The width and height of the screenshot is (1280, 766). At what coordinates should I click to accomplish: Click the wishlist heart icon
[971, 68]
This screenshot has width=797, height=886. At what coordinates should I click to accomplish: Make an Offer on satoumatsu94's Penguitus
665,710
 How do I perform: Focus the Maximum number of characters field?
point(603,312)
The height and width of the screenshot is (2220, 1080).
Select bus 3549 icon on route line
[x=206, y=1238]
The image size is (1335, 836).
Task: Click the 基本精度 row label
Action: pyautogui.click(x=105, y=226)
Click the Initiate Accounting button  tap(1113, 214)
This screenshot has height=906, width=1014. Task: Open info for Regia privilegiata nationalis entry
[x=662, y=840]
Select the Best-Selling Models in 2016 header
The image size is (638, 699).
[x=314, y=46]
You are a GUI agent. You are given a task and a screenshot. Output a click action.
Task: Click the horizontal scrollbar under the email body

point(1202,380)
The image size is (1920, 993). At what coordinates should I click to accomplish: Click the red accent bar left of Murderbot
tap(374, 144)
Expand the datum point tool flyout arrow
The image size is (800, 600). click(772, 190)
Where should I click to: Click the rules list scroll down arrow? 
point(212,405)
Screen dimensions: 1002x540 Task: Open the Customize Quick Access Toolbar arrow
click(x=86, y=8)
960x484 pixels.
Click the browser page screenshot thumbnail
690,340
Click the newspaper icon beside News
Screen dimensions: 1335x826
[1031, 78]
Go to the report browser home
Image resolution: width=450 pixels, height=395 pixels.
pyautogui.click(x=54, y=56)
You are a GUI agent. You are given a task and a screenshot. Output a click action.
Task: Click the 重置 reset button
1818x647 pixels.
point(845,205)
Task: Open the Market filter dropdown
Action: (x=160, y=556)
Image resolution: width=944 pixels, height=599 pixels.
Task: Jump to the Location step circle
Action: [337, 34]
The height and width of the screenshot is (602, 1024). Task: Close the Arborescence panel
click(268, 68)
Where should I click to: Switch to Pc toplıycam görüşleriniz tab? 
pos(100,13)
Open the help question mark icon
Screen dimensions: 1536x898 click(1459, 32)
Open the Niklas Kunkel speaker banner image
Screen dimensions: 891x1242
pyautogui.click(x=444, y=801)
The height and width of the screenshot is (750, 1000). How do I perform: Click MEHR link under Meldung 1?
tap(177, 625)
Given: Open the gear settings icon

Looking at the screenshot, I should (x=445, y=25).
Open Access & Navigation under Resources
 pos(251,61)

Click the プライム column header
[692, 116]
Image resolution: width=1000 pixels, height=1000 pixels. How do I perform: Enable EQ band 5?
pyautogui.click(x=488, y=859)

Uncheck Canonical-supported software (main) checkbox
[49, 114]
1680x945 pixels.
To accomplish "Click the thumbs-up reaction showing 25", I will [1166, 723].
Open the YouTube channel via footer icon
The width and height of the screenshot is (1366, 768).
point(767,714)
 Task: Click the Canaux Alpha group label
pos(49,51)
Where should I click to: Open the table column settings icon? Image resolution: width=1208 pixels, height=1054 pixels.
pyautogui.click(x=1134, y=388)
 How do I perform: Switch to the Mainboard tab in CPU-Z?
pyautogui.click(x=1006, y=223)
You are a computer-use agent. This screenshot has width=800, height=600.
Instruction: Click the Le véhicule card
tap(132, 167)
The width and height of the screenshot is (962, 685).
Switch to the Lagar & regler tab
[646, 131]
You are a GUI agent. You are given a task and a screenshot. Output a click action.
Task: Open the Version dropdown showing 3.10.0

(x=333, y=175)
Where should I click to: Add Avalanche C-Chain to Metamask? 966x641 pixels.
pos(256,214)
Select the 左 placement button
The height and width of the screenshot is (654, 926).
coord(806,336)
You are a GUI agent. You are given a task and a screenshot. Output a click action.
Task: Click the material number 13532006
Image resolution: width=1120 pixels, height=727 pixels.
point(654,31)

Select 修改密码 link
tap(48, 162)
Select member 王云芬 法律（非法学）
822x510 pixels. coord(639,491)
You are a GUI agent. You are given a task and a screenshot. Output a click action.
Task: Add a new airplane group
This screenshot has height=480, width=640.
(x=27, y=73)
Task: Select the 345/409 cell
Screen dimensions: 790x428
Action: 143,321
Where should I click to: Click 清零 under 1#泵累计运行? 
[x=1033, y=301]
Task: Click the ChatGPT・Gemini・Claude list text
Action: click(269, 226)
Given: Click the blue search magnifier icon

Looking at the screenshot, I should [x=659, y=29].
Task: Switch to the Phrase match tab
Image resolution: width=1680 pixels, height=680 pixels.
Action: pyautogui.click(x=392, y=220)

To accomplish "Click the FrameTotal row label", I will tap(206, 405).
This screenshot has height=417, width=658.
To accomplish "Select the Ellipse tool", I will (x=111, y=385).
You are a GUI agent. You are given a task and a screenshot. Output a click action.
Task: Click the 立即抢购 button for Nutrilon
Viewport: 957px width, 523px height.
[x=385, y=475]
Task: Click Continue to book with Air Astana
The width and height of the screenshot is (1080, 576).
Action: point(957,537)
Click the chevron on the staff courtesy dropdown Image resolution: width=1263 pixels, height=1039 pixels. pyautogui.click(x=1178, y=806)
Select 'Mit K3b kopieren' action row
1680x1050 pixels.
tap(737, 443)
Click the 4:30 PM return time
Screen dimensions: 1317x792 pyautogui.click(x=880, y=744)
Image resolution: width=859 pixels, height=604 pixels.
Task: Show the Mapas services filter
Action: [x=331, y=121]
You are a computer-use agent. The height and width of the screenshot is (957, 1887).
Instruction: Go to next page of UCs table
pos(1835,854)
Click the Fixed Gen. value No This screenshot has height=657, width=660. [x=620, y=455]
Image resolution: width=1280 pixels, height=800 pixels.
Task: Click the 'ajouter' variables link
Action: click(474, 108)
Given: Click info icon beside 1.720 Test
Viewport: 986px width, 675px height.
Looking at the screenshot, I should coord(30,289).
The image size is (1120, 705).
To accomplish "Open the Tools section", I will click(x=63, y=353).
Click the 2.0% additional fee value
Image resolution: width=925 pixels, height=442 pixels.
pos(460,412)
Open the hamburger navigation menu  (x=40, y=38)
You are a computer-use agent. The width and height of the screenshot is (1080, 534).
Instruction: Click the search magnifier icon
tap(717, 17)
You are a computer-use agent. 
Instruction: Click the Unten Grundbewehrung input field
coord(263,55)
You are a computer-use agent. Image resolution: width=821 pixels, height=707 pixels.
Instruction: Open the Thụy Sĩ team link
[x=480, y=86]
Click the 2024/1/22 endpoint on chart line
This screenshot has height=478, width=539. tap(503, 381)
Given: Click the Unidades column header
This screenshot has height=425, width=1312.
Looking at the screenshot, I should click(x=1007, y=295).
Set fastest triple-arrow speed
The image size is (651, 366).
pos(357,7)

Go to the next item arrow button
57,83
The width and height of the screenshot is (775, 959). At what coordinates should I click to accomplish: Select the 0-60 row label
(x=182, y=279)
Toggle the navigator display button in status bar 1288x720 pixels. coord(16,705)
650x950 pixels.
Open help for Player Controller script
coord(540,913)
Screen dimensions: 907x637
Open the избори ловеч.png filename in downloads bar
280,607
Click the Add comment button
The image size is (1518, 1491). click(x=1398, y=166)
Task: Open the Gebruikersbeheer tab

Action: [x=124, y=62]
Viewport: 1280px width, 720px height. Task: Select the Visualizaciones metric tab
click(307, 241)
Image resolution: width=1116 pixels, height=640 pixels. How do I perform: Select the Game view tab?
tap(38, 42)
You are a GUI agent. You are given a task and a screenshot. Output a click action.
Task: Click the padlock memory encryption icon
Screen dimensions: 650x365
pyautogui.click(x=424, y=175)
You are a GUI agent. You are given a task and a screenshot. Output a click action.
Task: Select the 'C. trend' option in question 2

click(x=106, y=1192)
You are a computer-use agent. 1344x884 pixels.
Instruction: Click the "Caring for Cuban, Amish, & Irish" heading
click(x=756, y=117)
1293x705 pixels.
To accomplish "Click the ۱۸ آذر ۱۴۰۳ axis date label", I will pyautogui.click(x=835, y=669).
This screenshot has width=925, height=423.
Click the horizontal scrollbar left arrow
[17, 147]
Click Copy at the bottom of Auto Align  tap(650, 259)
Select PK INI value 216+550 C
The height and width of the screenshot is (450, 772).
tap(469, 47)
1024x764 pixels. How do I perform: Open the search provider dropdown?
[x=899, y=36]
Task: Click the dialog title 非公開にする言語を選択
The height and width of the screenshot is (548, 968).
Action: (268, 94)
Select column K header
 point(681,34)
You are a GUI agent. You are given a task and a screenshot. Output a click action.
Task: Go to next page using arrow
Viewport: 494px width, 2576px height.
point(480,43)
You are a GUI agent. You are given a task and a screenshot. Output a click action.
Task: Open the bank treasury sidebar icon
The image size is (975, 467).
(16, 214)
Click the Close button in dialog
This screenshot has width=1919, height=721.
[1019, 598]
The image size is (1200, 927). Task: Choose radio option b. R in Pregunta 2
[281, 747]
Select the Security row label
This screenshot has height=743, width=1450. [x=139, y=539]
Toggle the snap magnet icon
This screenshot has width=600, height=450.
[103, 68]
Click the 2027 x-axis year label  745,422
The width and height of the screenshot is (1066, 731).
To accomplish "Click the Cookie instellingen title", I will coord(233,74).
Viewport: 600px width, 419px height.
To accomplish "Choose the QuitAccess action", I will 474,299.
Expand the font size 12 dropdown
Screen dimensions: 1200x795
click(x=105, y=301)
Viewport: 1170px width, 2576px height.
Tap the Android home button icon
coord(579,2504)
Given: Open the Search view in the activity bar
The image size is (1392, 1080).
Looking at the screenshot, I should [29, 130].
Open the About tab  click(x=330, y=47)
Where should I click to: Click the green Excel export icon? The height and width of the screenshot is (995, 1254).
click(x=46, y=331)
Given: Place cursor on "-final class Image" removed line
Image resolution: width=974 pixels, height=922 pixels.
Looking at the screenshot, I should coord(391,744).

- PROBLEM DESCRIPTION -
Lines to set down from above: the line with "The width and height of the screenshot is (1066, 731).", the line with "Viewport: 600px width, 419px height.", and every line between, each exactly as written.

- TASK RESULT -
The width and height of the screenshot is (1066, 731).
To accomplish "Click the Cookie instellingen title", I will coord(233,74).
Viewport: 600px width, 419px height.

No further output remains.